There is another important factor to consider with forest gardens and that is they are resilient with a capital R. The weather and the future will no doubt be throwing plenty of spanners into the works of the world's food supply. Global weirding is already giving us extremes and we can all expect this to get worse as weather systems become more disrupted and unstable over time. In this light, relying on delicate monocultures for our food is likely to be disastrous. Pests, for example, just love the way their favourite foods are laid out mile after mile in neat rows. Hurricanes can flatten crops in minutes and floods will wash over-ploughed topsoil away just as easily. Forest gardens, by contrast, utilise maximum diversity for security. By growing a couple of hundred different types of food intensively in a compact setting, the forest gardener can afford to relax a little when contemplating heatwaves, floods, pest epidemics, big freezes and hurricanes. Of course, they're not immune to meteor strikes, nuclear war or invading aliens - but what is? But whatever the weather flings at the forest gardener's hyper-diverse little patch of paradise it will likely only affect a portion of her production, and even then only temporarily until the damage heals. By contrast, the farmer next door with his three fields of wheat may well spend the wee hours worrying about the future. If forest gardening were to have a slogan it might be: Resilience in Diversity.

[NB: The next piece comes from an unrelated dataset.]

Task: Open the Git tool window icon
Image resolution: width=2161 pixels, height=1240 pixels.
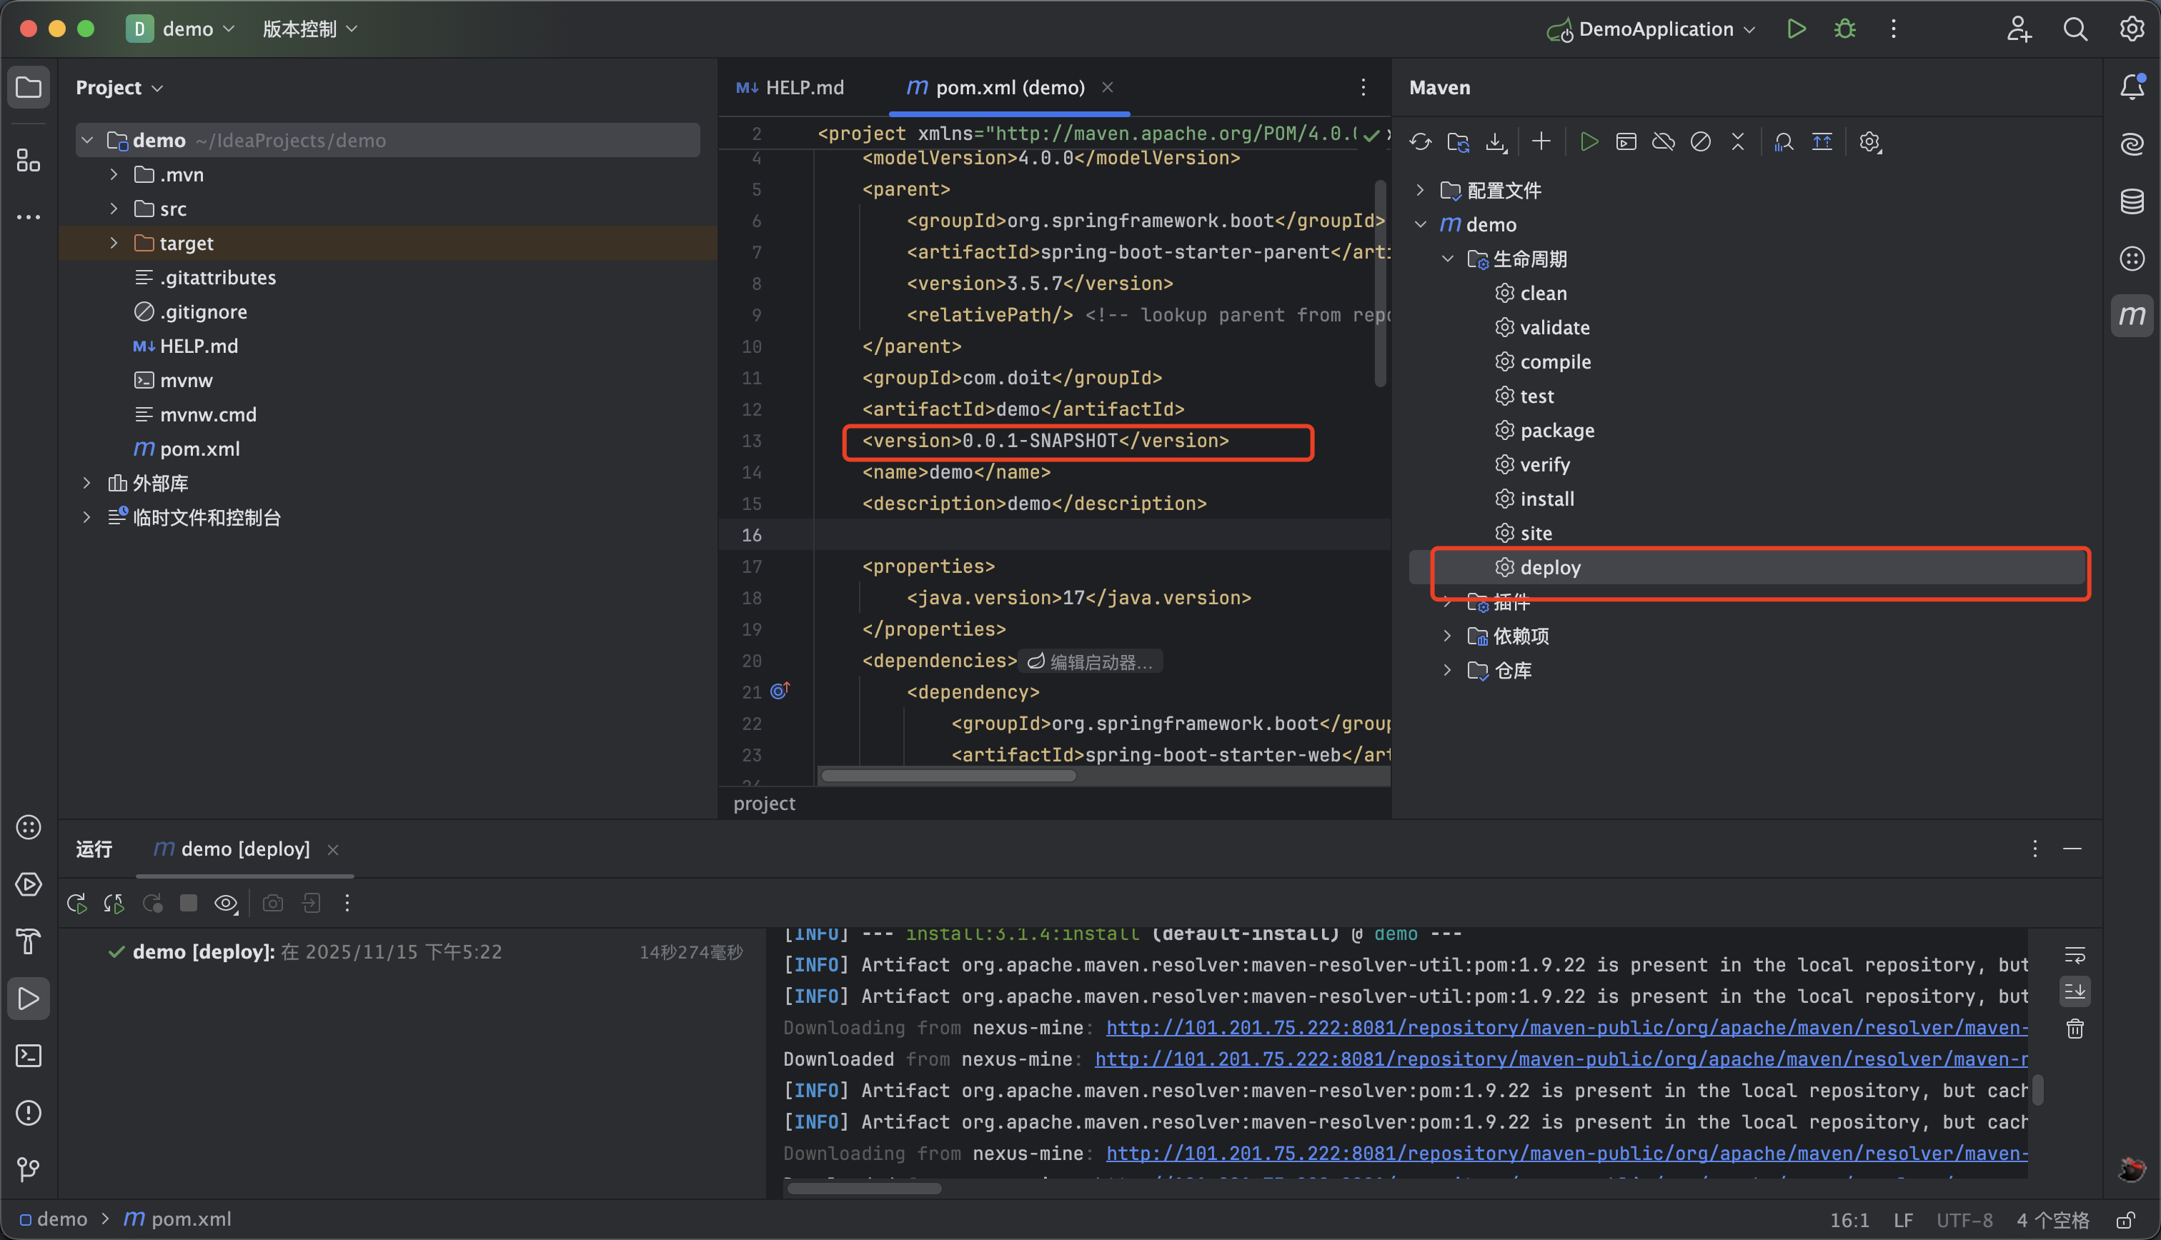Action: [x=29, y=1169]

A monoculture devastated by drought

Which gets me back to the reason for wanting to plant a FG at Fox Wood. By zoning off a portion of the coppice woodland and fencing it for protection against 'pests' (in my case rabbits) I'm aiming to create a system that will produce the Five F's long into the future (there's another important F). Mine will be a little unusual in that there's already a forest in place. Most FGs start with a patch of bare grass or a back garden, but I'm aiming to integrate coppice woodland management into the Fox Wood FG. This, so far, seems to be a good idea. By cutting the maidens (uncoppiced young trees) I have instantly created a space that has very few ground perennials or annuals growing on it, thus giving me a head start to place my own favoured species. The coppiced trees will be kept on a short cycle of cutting - say every three years - to prevent the regrowth from shading out the perennials. And here they are - a few of my pioneer species arriving in a cardboard box from a nursery in Wales.